__TASK ITEM__. Identify the line with "Image resolution: width=1568"; copy word for word that line and every one after it, to the end of the listing. Exclude pictures.

__TASK DATA__.
────
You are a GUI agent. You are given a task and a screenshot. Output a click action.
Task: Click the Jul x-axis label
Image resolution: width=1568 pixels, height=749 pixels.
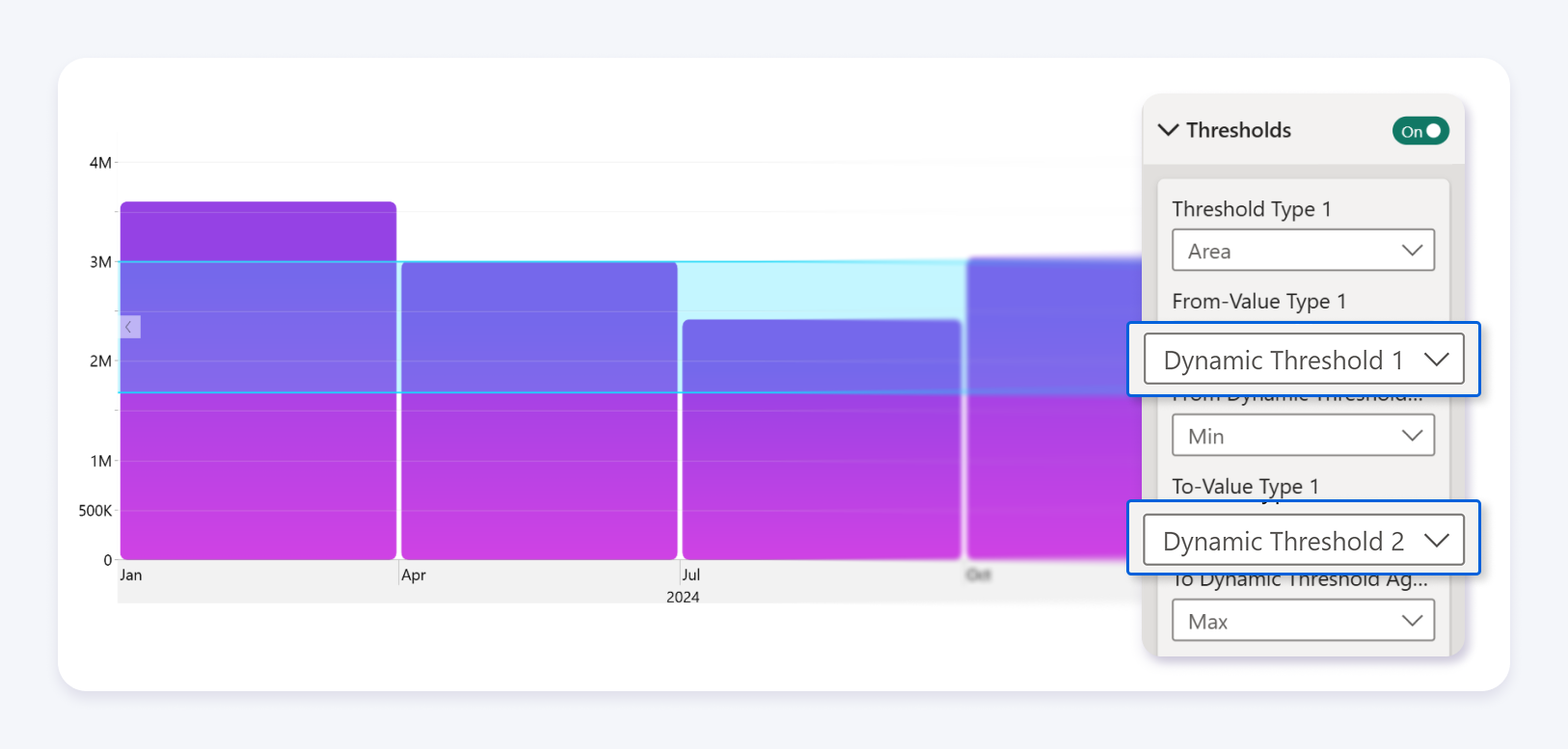pyautogui.click(x=691, y=575)
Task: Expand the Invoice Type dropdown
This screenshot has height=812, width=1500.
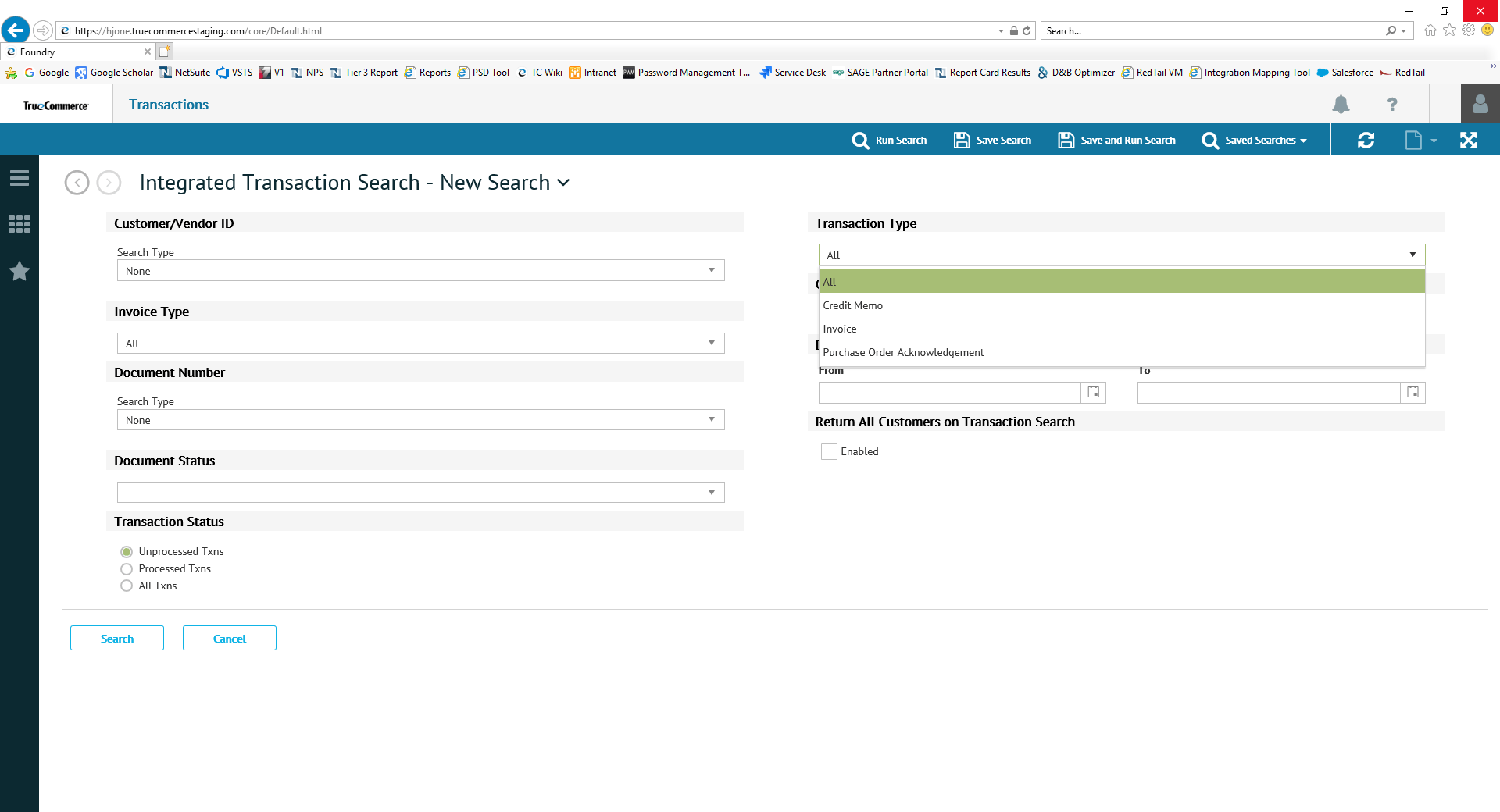Action: pyautogui.click(x=420, y=344)
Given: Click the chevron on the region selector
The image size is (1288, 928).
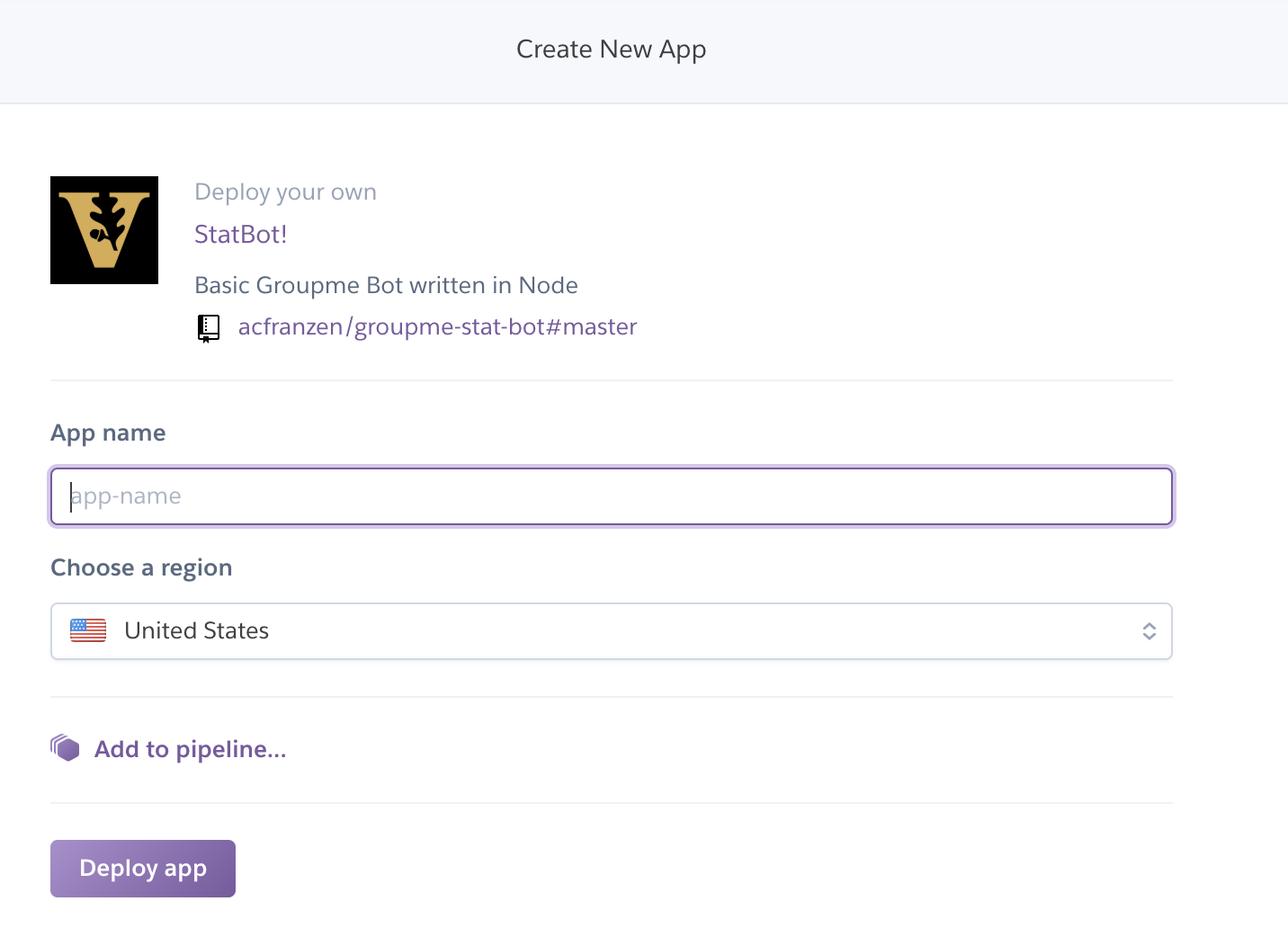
────
__WORKED SOLUTION__.
Image resolution: width=1568 pixels, height=749 pixels.
pyautogui.click(x=691, y=575)
Task: Expand the Invoice Type dropdown
This screenshot has height=812, width=1500.
Action: pyautogui.click(x=420, y=344)
Given: Click the chevron on the region selector
The image size is (1288, 928).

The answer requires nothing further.